Örneğin, anksiyete ile yüzleşmek, kişinin kendisini bu duygunun dışında görmesine yardımcı olabilir. Eğer anksiyeteyi bir parça olarak kabul edersek, onunla birlikte yaşamayı öğrenebiliriz; bu da anksiyetenin hayatımızdaki etkilerini azaltır.
4. Kabullenmek
Kabullenme, farkındalığın önemli bir bileşenidir. Değiştirilemeyecek durumları kabullenmek, ruh sağlığını olumlu yönde etkiler. Yağmur yağdığı için kendimizi kötü hissetmek yerine, bunun hayatın bir parçası olduğunu kabul etmek gerekir. Kabullenme, yaşamı olduğu gibi deneyimlemek ve kabul etmekten gelir. Birey, acılara açıldığında, keyif almayı da öğrenebilir. “Bugün kötü hissediyorum” demek, acıyı kabullenmek ve bu sayede keyif oranını artırmak anlamına gelir.

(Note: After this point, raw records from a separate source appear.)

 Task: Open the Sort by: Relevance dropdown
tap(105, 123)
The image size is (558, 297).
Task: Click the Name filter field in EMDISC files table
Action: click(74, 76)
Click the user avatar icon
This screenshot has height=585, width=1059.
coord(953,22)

Kabullenme, ruhsal durumun niteliğini değiştirebilir. “Geçmişte hatalarım oldu” diyebilmek, ruminasyonun durmasına ve depresyonun etkilerinin azalmasına yardımcı olur. Anksiyeteden kaçınmak yerine, onu yargısız bir şekilde kabullenmek, anksiyeteyi yönetilebilir bir hale getirir.
5. Deneyimlemek
Deneyimleme, diğer dört ögeyle bağlantılıdır ve olumsuz deneyimleri bastırmak yerine onlarla yüzleşmeyi ifade eder. Deneyim, düşman olarak görülmemelidir; aksine, tanınması ve doğrudan yaşanması gereken bir durumdur. Olumsuz deneyimlerden öğrenmek, bireyin ruhsal sağlığını geliştirebilir. Depresyon, birçok şey öğretir; önemli olan, bu deneyimden nasıl bir ders çıkarılacağıdır.
Deneyimlemek, kaçmak değildir; ruhsal durumlarla yüzleşmek, bilişsel reaktiviteyi azaltır. Örneğin, öfkeyi deneyimleyip onunla başa çıkmayı öğrenmek, otomatik tepkilerin önüne geçebilir. Duygularımızı yargılamadan kabullenmek, onlarla daha sağlıklı bir ilişki kurmamıza yardımcı olur. Bu nedenle, yargısızlık, mesafe koyma, kabullenme ve şimdiye odaklanma gibi mindfulness becerileri, deneyimlemenin temel taşlarıdır.